José woke up with back pain. After some diagnostic tests, he was told that either had a pulled muscle or it could be his sciatic nerve. He got a prescription to help with the pain and was soon back to work. A few weeks later, though, his legs started feeling like they were asleep. José brushed it off. After all, he was not one to complain. So he took a bath, watched TV and went to bed.

But the next morning, he couldn’t get out of bed. He couldn’t stand up. His legs were completely numb. José called one of his sons, who called the paramedics. When the paramedics tried to stand him up, his legs were like noodles.

José and his family told the paramedics to take him to MetroHealth. “I know MetroHealth has a lot of good doctors and specialists,” he says. “[I thought] Whatever you tell me that this is, that’s what it is. But let me go home.”

Unfortunately, José wasn’t going home anytime soon. Doctors had determined that José had a malignant tumor on his spinal cord that needed to be removed immediately. The good news was that surgeons managed to remove most of the tumor. The bad news, however, was they couldn’t guarantee that José would ever be able to walk again—thanks to the location of the tumor and the damage it had already caused.

José never cried. At least not in front of his children. Until he learned he may not walk again.

“He cried because of us,” shares Mimi Rivera-Crow, José’s middle child and oldest daughter. “He didn’t want to have his kids take care of him.”

José spent four weeks at MetroHealth as an inpatient. After that, he began a seven-week course of radiation therapy to shrink the tumor.
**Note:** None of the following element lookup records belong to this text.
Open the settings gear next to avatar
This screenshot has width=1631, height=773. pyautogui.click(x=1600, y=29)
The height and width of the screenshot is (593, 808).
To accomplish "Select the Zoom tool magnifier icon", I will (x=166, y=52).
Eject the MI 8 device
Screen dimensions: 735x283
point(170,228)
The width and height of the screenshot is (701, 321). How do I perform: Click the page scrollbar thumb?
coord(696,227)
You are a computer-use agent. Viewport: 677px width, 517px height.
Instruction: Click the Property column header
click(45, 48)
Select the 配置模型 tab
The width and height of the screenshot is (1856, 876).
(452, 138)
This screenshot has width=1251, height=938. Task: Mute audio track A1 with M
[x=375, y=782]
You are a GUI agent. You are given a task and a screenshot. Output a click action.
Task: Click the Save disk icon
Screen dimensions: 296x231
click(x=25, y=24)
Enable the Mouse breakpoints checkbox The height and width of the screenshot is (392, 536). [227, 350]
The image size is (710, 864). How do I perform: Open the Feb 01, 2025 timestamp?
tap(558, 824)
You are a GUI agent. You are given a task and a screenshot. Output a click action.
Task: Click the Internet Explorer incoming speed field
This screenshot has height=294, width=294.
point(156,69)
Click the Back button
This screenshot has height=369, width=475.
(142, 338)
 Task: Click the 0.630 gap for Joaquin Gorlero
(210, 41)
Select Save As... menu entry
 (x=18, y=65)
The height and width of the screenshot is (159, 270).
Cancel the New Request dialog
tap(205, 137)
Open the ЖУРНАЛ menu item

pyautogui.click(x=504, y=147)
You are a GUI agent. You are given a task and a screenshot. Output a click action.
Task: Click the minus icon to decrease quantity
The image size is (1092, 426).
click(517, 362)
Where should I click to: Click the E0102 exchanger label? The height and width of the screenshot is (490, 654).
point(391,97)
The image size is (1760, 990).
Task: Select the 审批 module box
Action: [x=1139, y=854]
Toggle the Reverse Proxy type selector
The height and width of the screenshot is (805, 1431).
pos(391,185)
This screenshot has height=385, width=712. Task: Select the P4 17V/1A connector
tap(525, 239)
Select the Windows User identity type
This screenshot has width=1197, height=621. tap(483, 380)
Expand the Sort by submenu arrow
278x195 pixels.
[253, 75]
He was still undergoing radiation when he started outpatient therapy at MetroHealth with Amanda “Mandy” Simmons (physical therapy) and Megan Vajda (occupational therapy). When he began, José couldn’t walk at all. He was confined to a wheelchair and couldn’t get in or out without assistance.

“Therapy was hard,” he says. “I had to learn how to walk all over again. They’d always tell me, ‘You’ve got your legs, now use your brain to start moving.’”

In the three months that José worked with Megan Vajda, an occupational therapist at MetroHealth, he increased his upper body and core muscle strength and his endurance. One of his first accomplishments was learning how to cook meals from his wheelchair. Almost from the get-go, both Megan and Mandy Simmons, José’s physical therapist, were struck by José’s motivation and focus on future goals.

“He wanted to be as independent as he could be for his self-care,” Megan says.

He says Megan and Mandy—who had become like family—supported his goals and encouraged him along the way.

“They helped me a lot. They were like my mothers, teaching me how to walk,” he says. “When I see that they’re willing to go through the trouble to teach me, I don’t want to let them down.”

To celebrate his last day of therapy, Mandy and Megan brought in chocolate chip pancakes and ice cream for José, his daughters Mimi and Yaritza, and Yaritza’s 7-year-old twin daughters.

When José was released from the hospital, Yaritza and her daughters moved in with him so Yaritza could be his primary caregiver.

“They would help him with therapy,” his daughter Mimi said of the twins. “They would yell at him to keep going. They motivate him every morning. They help him stretch.”

Gradually José worked his way up to using a walker, then a cane. Today, he is walking on his own. After that, José began dreaming about dancing again. At a family gathering in September 2021, José did just that—dancing for the first time since his surgery.

Now José is focused on driving and returning to work—two more ways to become independent again.

“I feel like I need to keep moving. I always like to stay busy doing something,” he says. “If I go back to work, I could make a little bit of money, and it will keep me moving.”